Les trois autres me suivirent sans mot dire. Le rez-de-chaussée comprenait un salon, une cuisine, un cellier, une salle d'eau avec des w.-c. et une petite chambre avec un lit double. Yuutô s'y jeta, accompagné de Saori.

Un escalier menait à l'étage. J'hésitai sur la première marche. Mato m'arrêta.

— Oublie le haut, je vais dormir sur le canapé, il est assez grand, je pense. On se relaiera. Réveille-moi quand tu n'en peux plus.

Nous retournâmes vers la pièce à vivre, et j'éteignis les lumières inutiles, ne conservant qu'un lampadaire allumé. Son éclat tamisé suffisait à ce que je me sente bien, sans gêner Mato dans son sommeil. L'ours se laissa choir sur le sofa, qui émit un soupir excédé sous son poids.

Un fauteuil à oreilles m'accueillit, et je me rencognai dans le siège avec un léger gémissement heureux. Les ronflements de Mato rythmaient mes pensées. J'avais encore du mal à digérer tout ce que nous avions vécu jusque-là. Et pourtant, ce n'était que le début de notre voyage. N'arrivant pas à tenir assis, je me levai et filai prendre une douche rapide dans la salle de bain du rez-de-chaussée. L'eau chaude glissa sur ma peau, et je soupirai de bonheur. Se laver au labo n'avait pas été une partie de plaisir, et le moment de la toilette en prison non plus. Ça faisait bien longtemps que je n'avais pas profité de cet instant. Je restai malgré tout sur mes gardes en tendant l'oreille. Rien d'anormal, selon moi.

Je sortis de sous l'eau à regret et m'essuyai avec une serviette dénichée dans une des armoires.

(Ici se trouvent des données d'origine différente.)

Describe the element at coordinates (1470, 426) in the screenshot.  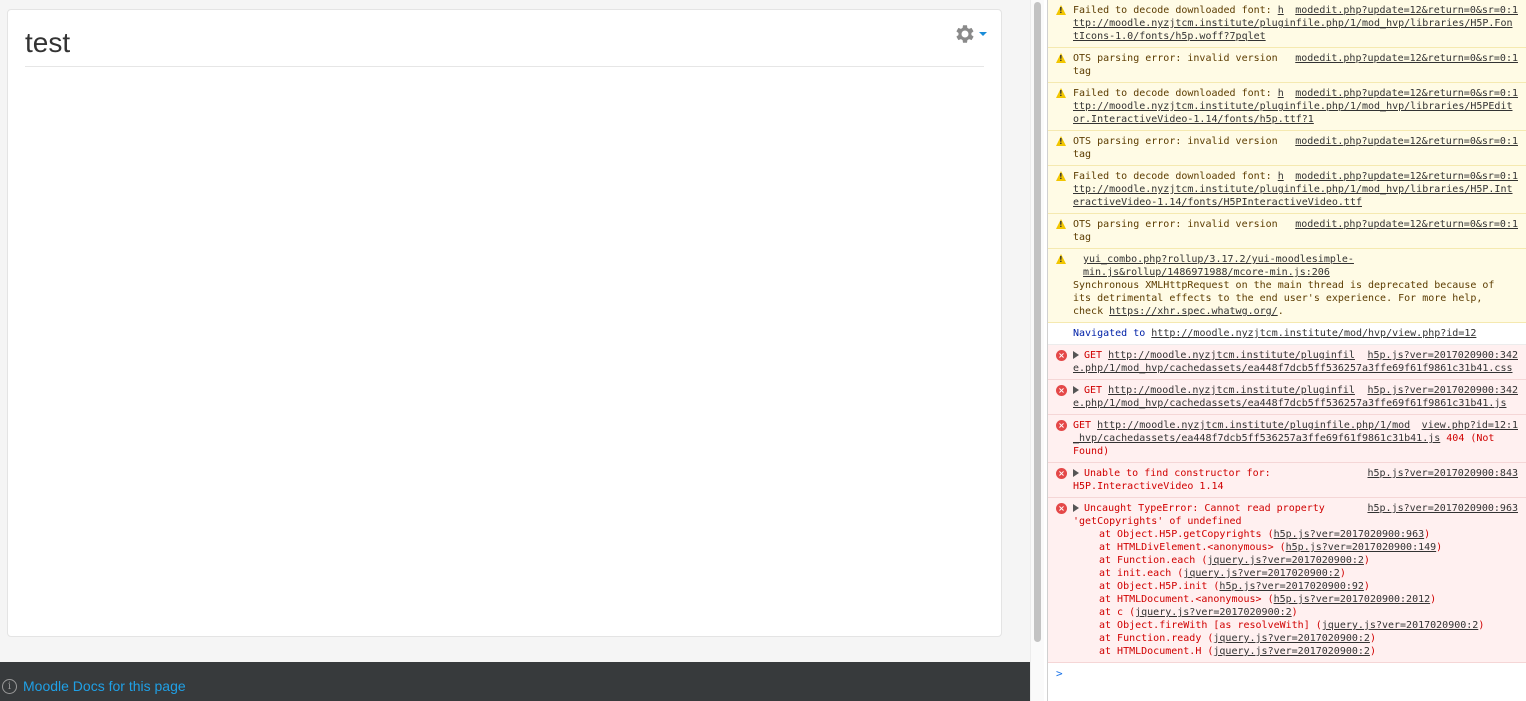
I see `message-source-link: view.php?id=12:1` at that location.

J'avisai le miroir, le tirai et trouvai derrière un rasoir et divers médicaments. Je raflai les remèdes et me rasai rapidement. Mato n'avait presque pas de barbe, elle poussait lentement, Yuutô était imberbe, mais mes poils à moi s'en donnaient à cœur joie, et je n'aimais pas ressembler à un homme des bois.

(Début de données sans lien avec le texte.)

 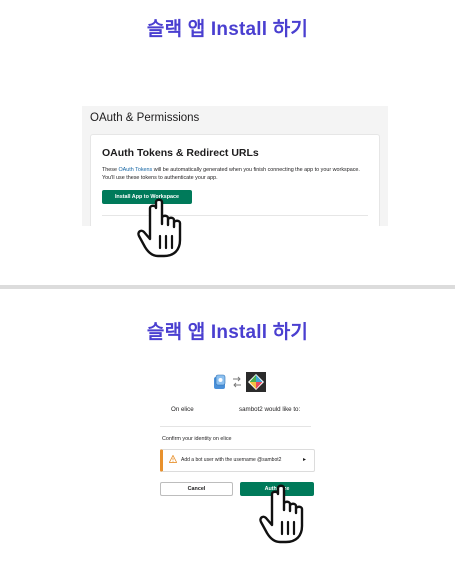 I want to click on card-title: OAuth Tokens & Redirect URLs, so click(x=180, y=153).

Rafraîchi, je revins m'installer dans le fauteuil à oreilles et remarquai soudain un combiné téléphonique dans un coin du salon. L'heure sur la base m'arracha une grimace : 22h30. Je ne pouvais pas appeler New York maintenant, c'était trop tard. Il ne me répondrait jamais. Son éthique était claire : après une certaine heure, il n'était là pour personne. Sacré Jon.

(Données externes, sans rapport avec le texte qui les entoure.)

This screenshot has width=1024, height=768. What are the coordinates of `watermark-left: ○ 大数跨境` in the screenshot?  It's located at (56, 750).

Mon contact nous préparerait des papiers aux petits oignons. Jon connaissait aussi des passeurs, qui nous amèneraient le tout et nous feraient sûrement traverser la frontière, si Mato désirait encore retourner aux États-Unis. L'argent ? Les comptes de Ian Sweeney étaient bloqués, mais pas ceux de mes autres identités. La police n'avait rien trouvé. J'avais tout bien planqué, comme me l'avait appris mon paternel. Jon gérait mon portefeuille, moyennant un intérêt à mes investissements. Il me filerait une carte bancaire avec le reste des pièces d'identité dont nous avions grand besoin.

Malgré mes efforts pour ne pas m'endormir, les ronflements de Mato, l'eau chaude et le repas conséquent commençaient à avoir raison de moi, je m'assoupissais vaguement. Dans un sursaut, je tendis l'oreille. Je ne perçus rien de plus que les bruits émis par mes compagnons. La maison était bien isolée, on n'entendait même pas la musique de la bâtisse d'à côté. Pourtant, elle m'avait paru assez forte. Le fait qu'elle tourne, alors que personne ne semblait s'en occuper me fichait les jetons. Un malaise diffus restait accroché à mon humeur.

Je me rencognai dans mon fauteuil. Et si je piquais un bouquin sur l'étagère ? Un vieux policier me tendait les bras. Ça me distrairait encore deux heures, le temps de passer le relais à Mato.